CONSIGNE:
Relevez toutes les causes que le texte sur les minorités linguistiques, reproduit plus bas, attribue aux torts commis à l'égard des minorités.

TEXTE FOURNI:
Après le crescendo qui suivit la fin de la dernière guerre mondiale, quand les minorités linguistiques de l’Europe occidentale commencèrent à prendre contact les unes avec les autres pour échanger et s’organiser, nous avons vécu, ces dernières années, une période de reflux où les rapports entre communautés se sont un peu relâchés. La lutte n’a pas été abandonnée mais chacun s’est un peu replié sur lui-même. Fatigue ? Découragement ? Apaisement relatif près quelques petites conquêtes sectorielles ? Probablement un peu de tout cela et d’autres raisons encore...
Pourtant, l’histoire nous a bien appris qu’il ne faut jamais baisser la garde. Quand on est minoritaire, on est particulièrement fragile. Il suffit de presque rien pour perturber les équilibres. Certes, les États sont devenus plus attentifs, leur attitude a perdu beaucoup de l’agressivité du passé, quelques-uns sont même devenus tolérants… En apparence, du moins. Mais les torts
à l’égard des minorités ne sont pas seulement affaire de parti pris, ils sont parfois aussi dus à la mégarde ou à l’insouciance. La vigilance est donc toujours de mise. Et le système de sauvegarde, toujours actuel et performant. D’où la nécessité de réorganiser les rapports entre
minorités et de faire une mise au point commune.

ENREGISTREMENTS FOURNIS:

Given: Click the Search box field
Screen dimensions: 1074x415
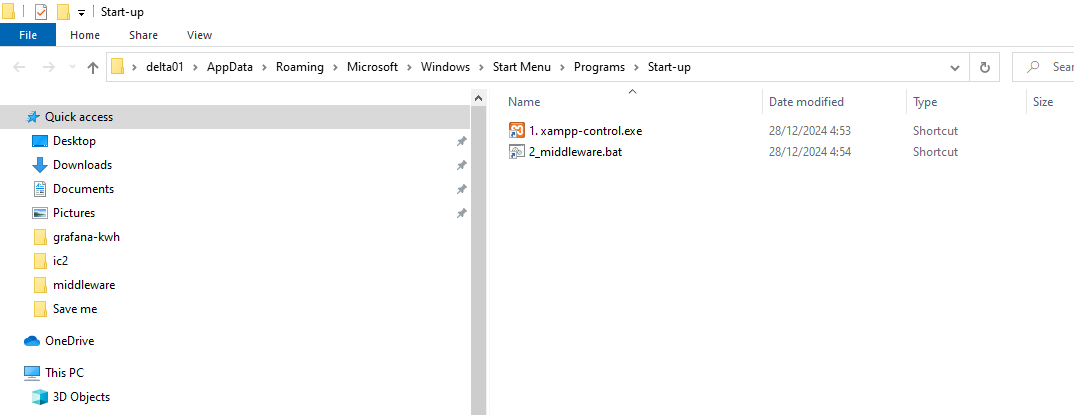Looking at the screenshot, I should [1050, 67].
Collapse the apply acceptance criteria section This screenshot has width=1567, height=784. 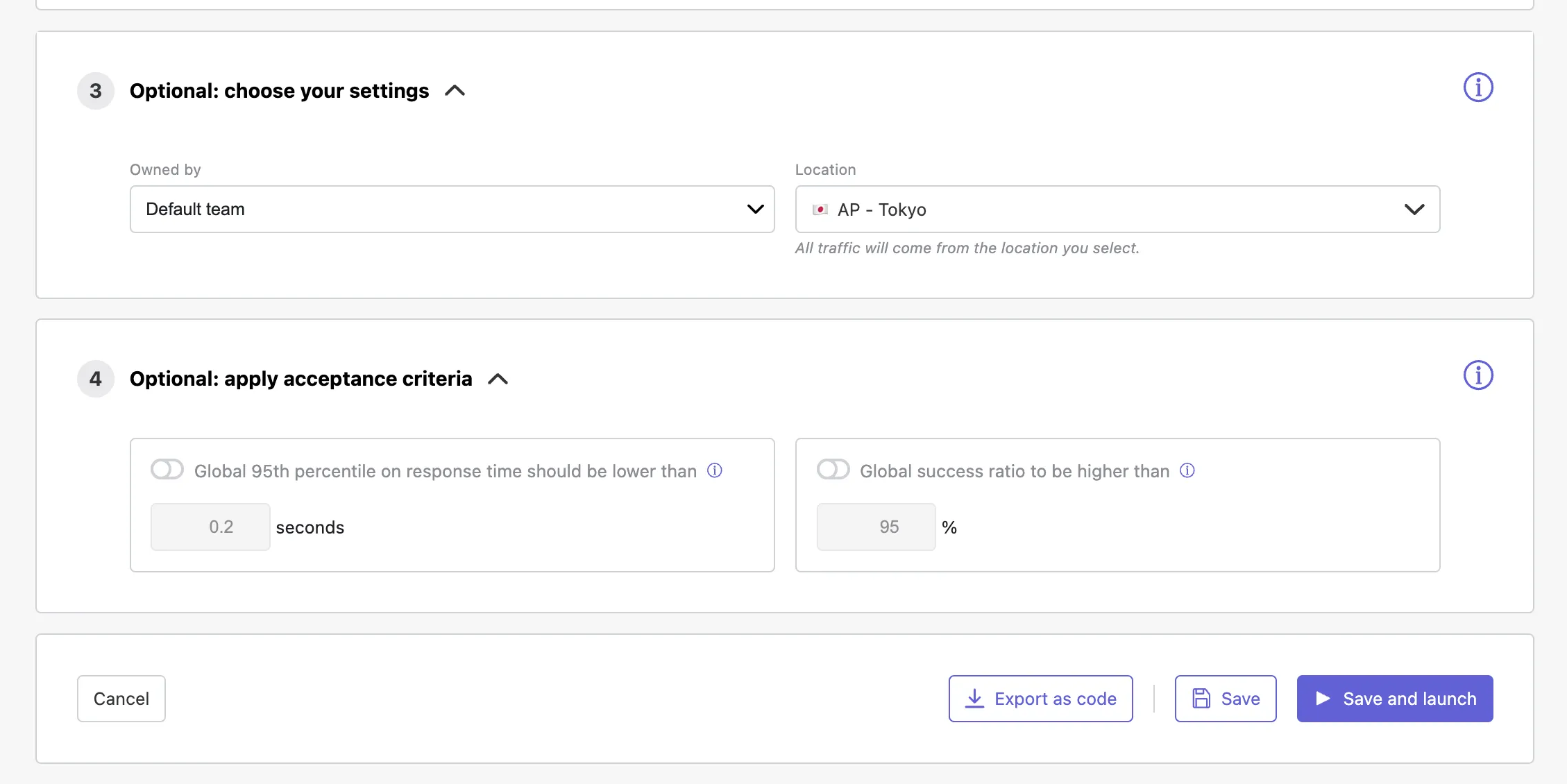498,379
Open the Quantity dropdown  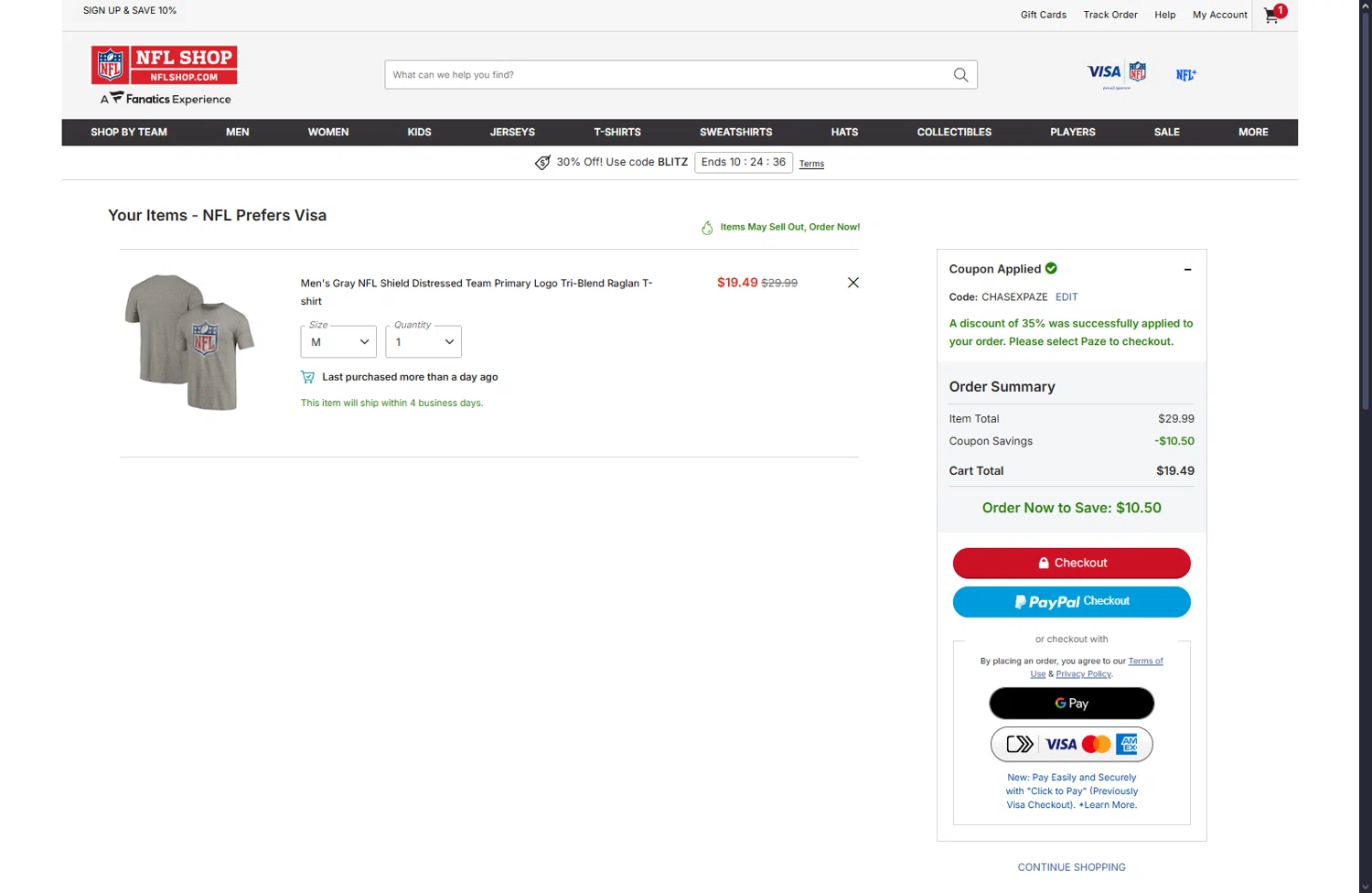tap(423, 342)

RÉSULTAT ATTENDU:
- le parti pris
- la mégarde
- l'insouciance